Von der Leyen und Borrell reisen diese Woche nach Kiew

EU-Kommissionspräsidentin Ursula von der Leyen hat einen Besuch in der ukrainischen Hauptstadt Kiew angekündigt. Gemeinsam mit dem EU-Außenbeauftragen Josep Borrell wolle sie „in dieser Woche“ nach Kiew reisen, um dort den ukrainischen Präsidenten Wolodimir Selenski zu treffen, kündigte von der Leyens Sprecher Eric Mamer am Dienstag an.

Am Freitag war bereits die EU-Parlamentspräsidentin Roberta Metsola nach Kiew gereist, um der Ukraine die Unterstützung der EU beim Wiederaufbau nach dem russischen Angriffskrieg zuzusichern. Selenski dankte Metsola für ihren „heldenhaften“ Besuch in Kiew.

Metsola war die erste Chefin einer EU-Institution, die seit Kriegsbeginn die ukrainische Hauptstadt besuchte. Mitte März waren die Ministerpräsidenten Polens, Tschechiens und Sloweniens nach Kiew gereist, um ihre Solidarität mit der Ukraine zu bekunden.

Für Samstag ist in Warschau die globale Unterstützungsaktion „Stand Up For Ukraine“ geplant. Bei dem von der EU und Kanada organisierten Treffen sollen Spenden für Flüchtlinge aus der Ukraine gesammelt werden. (afp)

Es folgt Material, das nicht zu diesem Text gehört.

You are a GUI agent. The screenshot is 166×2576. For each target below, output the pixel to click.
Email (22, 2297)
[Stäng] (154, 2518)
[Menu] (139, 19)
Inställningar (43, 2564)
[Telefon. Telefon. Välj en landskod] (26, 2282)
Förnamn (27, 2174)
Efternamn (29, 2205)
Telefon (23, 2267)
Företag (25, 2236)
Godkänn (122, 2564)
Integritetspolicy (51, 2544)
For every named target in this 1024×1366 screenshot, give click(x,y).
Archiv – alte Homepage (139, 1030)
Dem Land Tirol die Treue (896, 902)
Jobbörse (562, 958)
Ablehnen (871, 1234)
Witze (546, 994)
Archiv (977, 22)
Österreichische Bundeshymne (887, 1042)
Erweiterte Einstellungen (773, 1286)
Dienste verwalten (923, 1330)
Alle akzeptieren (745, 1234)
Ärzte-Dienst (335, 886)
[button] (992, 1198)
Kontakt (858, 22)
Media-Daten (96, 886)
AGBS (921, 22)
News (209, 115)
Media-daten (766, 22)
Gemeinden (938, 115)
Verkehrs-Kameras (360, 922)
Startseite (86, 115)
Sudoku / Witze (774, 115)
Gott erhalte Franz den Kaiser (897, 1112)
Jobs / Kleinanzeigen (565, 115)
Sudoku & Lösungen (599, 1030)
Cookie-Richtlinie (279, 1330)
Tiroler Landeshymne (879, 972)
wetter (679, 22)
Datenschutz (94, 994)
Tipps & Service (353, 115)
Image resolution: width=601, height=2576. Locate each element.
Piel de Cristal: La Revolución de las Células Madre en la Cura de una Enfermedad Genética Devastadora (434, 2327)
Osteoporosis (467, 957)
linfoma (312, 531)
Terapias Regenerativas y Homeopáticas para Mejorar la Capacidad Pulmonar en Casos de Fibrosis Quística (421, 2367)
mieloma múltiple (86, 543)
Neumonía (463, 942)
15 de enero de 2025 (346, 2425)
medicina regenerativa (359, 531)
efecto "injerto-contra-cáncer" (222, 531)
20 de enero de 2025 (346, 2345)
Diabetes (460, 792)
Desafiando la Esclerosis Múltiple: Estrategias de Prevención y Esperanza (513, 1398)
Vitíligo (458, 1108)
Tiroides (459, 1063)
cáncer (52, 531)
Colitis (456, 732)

Dänemark weist 15 russische Geheimdienstmitarbeiter aus

Dänemark weist nach Angaben des Außenministeriums 15 russische Geheimdienstmitarbeiter aus. Die Betroffenen arbeiteten den Angaben zufolge in der russischen Botschaft in Kopenhagen. Außenminister Jeppe Kofod erklärte: „Sie stellen ein Risiko für unsere nationale Sicherheit dar, das wir nicht ignorieren können.“ Die russischen Geheimdienstmitarbeiter haben zwei Wochen Zeit, um das Land zu verlassen.

Das Ministerium erklärte, der russische Botschafter sei am Dienstag über die Entscheidung informiert worden. Dänemark verurteile „Russlands Brutalität gegen ukrainische Zivilisten in Butscha“ scharf. Vorsätzliche Angriffe auf Zivilisten seien ein Kriegsverbrechen. Am Montag hatten Frankreich und Deutschland die Ausweisung Dutzender Russen mit diplomatischem Status angekündigt. (ap)

Flucht über sieben humanitäre Korridore möglich

Über sieben humanitäre Korridore sollen sich Flüchtende in der Ukraine am Dienstag in Sicherheit bringen können. Das erklärte die stellvertretende ukrainische Ministerpräsidentin Iryna Wereschtschuk bei Telegram. Zu den offenen Fluchtwegen zählten Korridore aus der umkämpften Hafenstadt Mariupol und der von russischen Streitkräften kontrollierten Stadt Berdjansk, sagte sie.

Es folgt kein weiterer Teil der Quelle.